» **Exercise prompt**:
Could you repeat the entries below exactly, but only from the line with "Viewport: 1020px width, 638px" through the line with "Task: Open the Tools tab", and without any picture?

» **Exercise material**:
-- Opening Marker --
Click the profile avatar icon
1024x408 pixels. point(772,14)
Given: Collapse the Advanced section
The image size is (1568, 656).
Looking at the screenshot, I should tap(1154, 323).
-- Closing Marker --
-- Opening Marker --
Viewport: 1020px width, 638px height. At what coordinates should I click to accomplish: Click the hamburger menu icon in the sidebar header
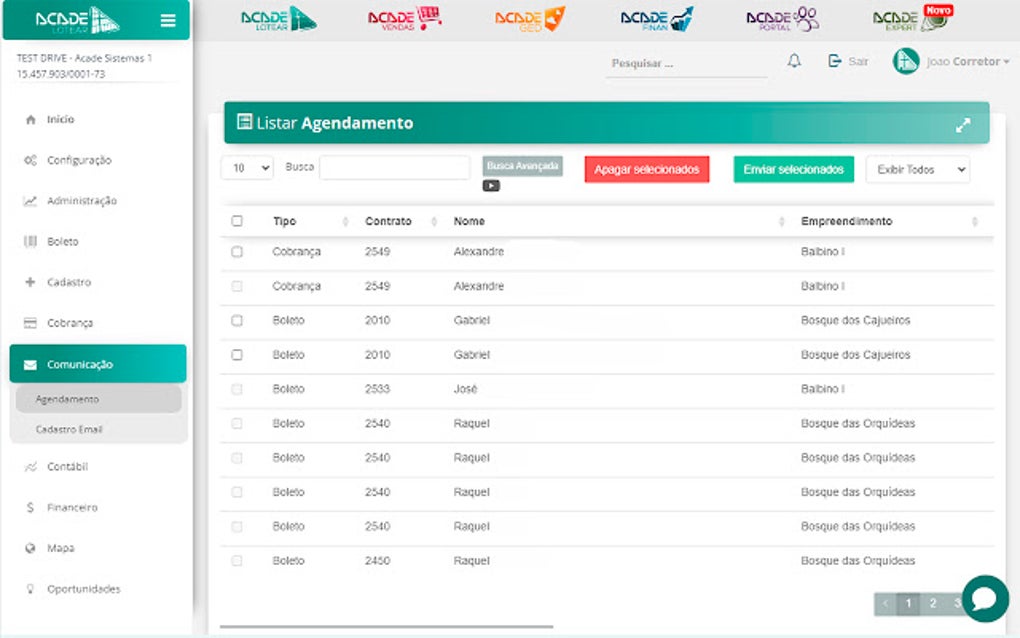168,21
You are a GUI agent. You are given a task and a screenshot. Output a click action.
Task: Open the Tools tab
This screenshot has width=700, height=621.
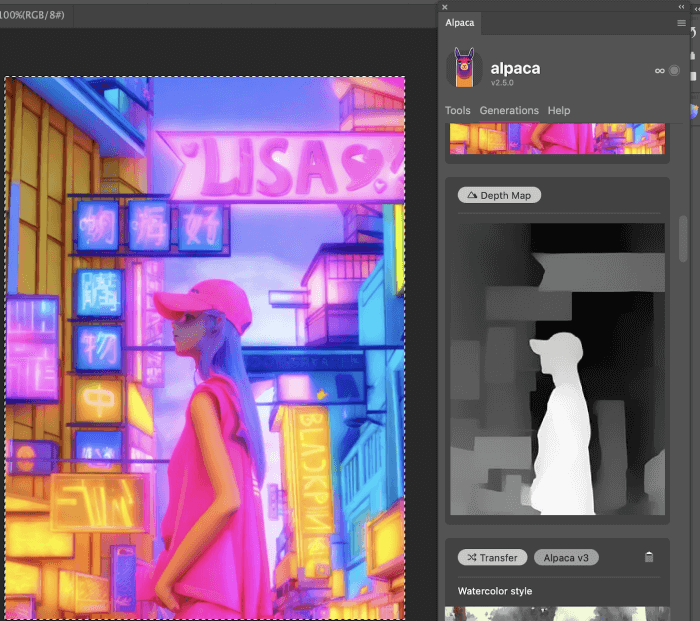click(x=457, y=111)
-- Closing Marker --
-- Opening Marker --
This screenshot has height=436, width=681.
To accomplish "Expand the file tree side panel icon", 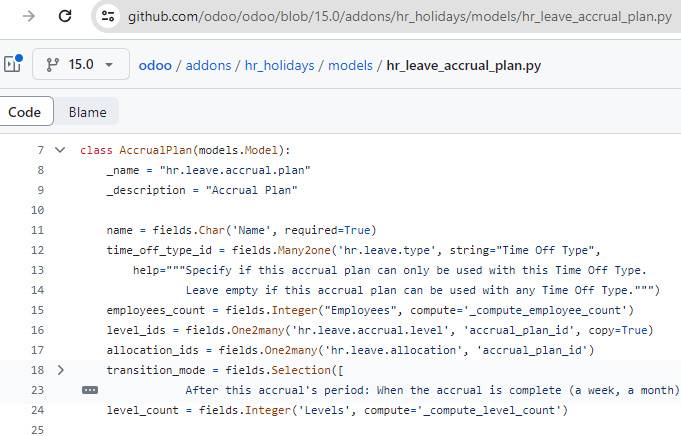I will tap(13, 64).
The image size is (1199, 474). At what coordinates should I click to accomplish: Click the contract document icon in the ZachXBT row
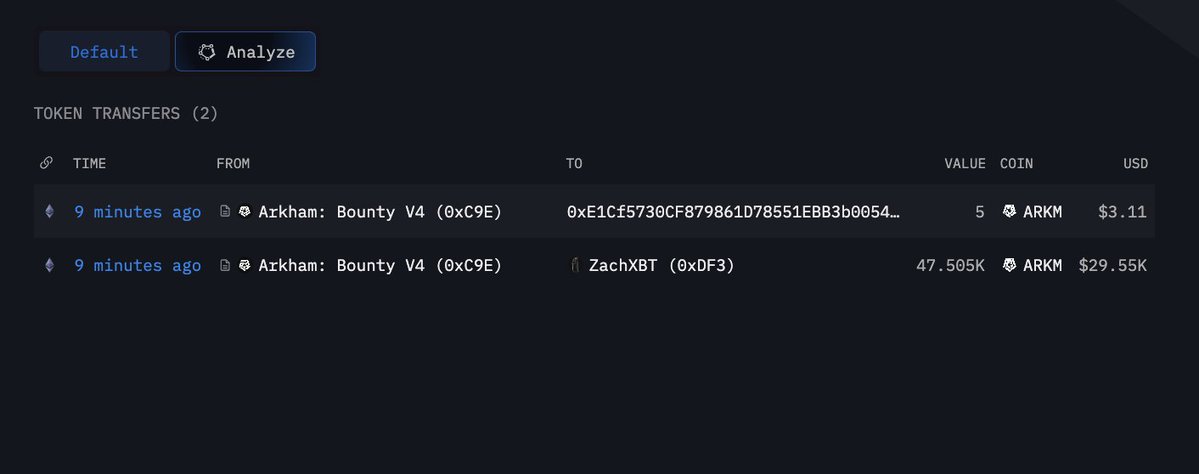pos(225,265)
-- Closing Marker --
» **Answer to the exercise**:
Viewport: 1020px width, 638px height. At what coordinates should I click to accomplish: Click the hamburger menu icon in the sidebar header
168,21
You are a GUI agent. You are given a task and a screenshot. Output a click action.
Task: Open the Tools tab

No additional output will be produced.